「それじゃあ今日は、この曲の鑑賞をしましょう。聞き終わったら感想を提出すること」
俺は音楽が好きだ。好きと言っても人並みではあるが、割と幅広いジャンルを聞いている。洋楽も好きだしジャズなんかも聞いたりする。
が、クラシックというものだけはどうも苦手だ。確かに綺麗だとは思うけど…それ以上は何もない。眠くなるしなんか難しい。高貴な人しか聞かないイメージがあるから取っ付きにくいのもあるかもしれない。

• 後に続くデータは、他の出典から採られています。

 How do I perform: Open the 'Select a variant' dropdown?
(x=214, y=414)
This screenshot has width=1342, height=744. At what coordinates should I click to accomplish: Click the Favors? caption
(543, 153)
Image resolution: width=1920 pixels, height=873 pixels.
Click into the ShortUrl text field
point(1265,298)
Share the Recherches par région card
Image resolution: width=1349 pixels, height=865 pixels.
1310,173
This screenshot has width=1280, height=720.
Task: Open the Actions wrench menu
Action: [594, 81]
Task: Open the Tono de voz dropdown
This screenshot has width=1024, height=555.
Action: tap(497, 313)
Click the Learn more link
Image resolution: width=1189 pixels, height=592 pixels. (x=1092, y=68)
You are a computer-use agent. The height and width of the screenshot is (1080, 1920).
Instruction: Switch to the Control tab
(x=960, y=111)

音楽室の巨大なスピーカーからゆったりとした音楽が流れ始めた。楽器も全然分からないから聞いてたって何も楽しくない。せいぜい子守歌代わりである。そして気がつくと授業は終わっていた。
「はい、じゃあ帰りに感想を提出すること!終わり!」
「「「ありがとうございましたー」」」
みんながガタガタと席を立つ中俺はようやく目が覚めた。
「やべ、寝てた」
「始まって1分も経たないうちに寝てたよ、三郎」
隣の席の雷蔵が俺を見て苦笑した。音楽の時間はこんな顔をさせてばかり。
「雷蔵見せて」
「…はいはい」
「雷蔵俺もー!」
少し離れた席のハチが叫んだ。ハチは駄目だ、音楽に関わらずいつも寝てるからな。俺にははテスト前に雷蔵にノートを貸したりするから、というのがある(自慢じゃないが俺は頭がいい)。
「しょうがないなぁ」
それでも優しい雷蔵はハチにノートを見せてあげるのだ。これが兵助ならたまには自分でやれと言うところだが、雷蔵は違う。究極に優しい。……その分怒ったときはすごく怖いが。
「よし、できた」
「終わったー!」
こうして成績優秀者鉢屋三郎の大事な音楽の評定は守られたのだった。